SOURCE TEXT:
start

# Flamingo/Whitewater bay bacountry 12-19-20



## dacuban1 (Sep 9, 2008)

Searched a few whitewater bay spots yesterday for some reds with a buddy of mine I haven't seen in a while. Found a few big ol' 30"+ reds and snook, but of course they had the case of the lock jaw. My buddy did hook his first sightcasted red, got a few snook and even took a nice snapper home for dinner. My buddy is getting greety now and said he's hooked on sight fishing and wants to get back out there to hook one of the big boys. Slow your role bro! lol....This has been a great winter so far!


----------



## swaddict (Dec 19, 2009)

good work


----------



## HaMm3r (Dec 11, 2006)

Hey, you can't blame him for being excited about the sport we all get worked up about! I mean, who doesn't want to "get back out there" after the big ones? ;D Nice catching guys!


----------



## lemaymiami (Feb 9, 2007)

Hard to beat Whitewater in the winter.... Once the water clears up after it gets cold a big redfish in the skinny is one of the toughest targets around... Guys who only hunt them in Florida Bay have no idea just how good their eyesight is in places where the water is crystal clear.


----------



## paint it black (Nov 3, 2007)

> Hard to beat Whitewater in the winter....  Once the water clears up after it gets cold a big redfish in the skinny is one of the toughest targets around... Guys who only hunt them in Florida Bay have no idea just how good their eyesight is in places where the water is crystal clear.


Hey hey now, I target them in Florida Bay.
And only in crystal clear water in Florida Bay.
I can't stand fishing the murkyness so I run way east to the crystal clear stuff.
but you're right, it does make it tough to get an eat.
That's one thing that many non-locals don't understand how hard it is to get an eat from a redfish down in Flamingo at times. 



But anyway, nice report Alex.
I should have got footage or at least some shots of you running.
And poling through that spider infested creek would have made for good pics as well. lol


----------



## adc77 (Jul 23, 2009)

nice work man.


----------



## dacuban1 (Sep 9, 2008)

> nice work man.


A few more weeks man, your ready????


----------



## adc77 (Jul 23, 2009)

> > nice work man.
> 
> 
> A few more weeks man, your ready????


yes sir, i have been honing my skills with these spooky redfish.


----------

end

JOB: Return the passage of the fishing thread from "## HaMm3r (Dec" up to and including "Nice catching guys!", word for word.

MATERIAL:
start

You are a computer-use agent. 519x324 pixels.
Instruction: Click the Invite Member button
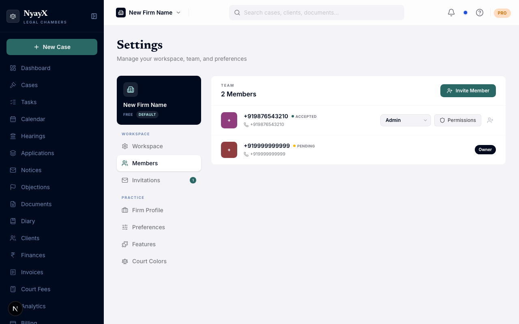coord(468,91)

end

RESPONSE:
## HaMm3r (Dec 11, 2006)

Hey, you can't blame him for being excited about the sport we all get worked up about! I mean, who doesn't want to "get back out there" after the big ones? ;D Nice catching guys!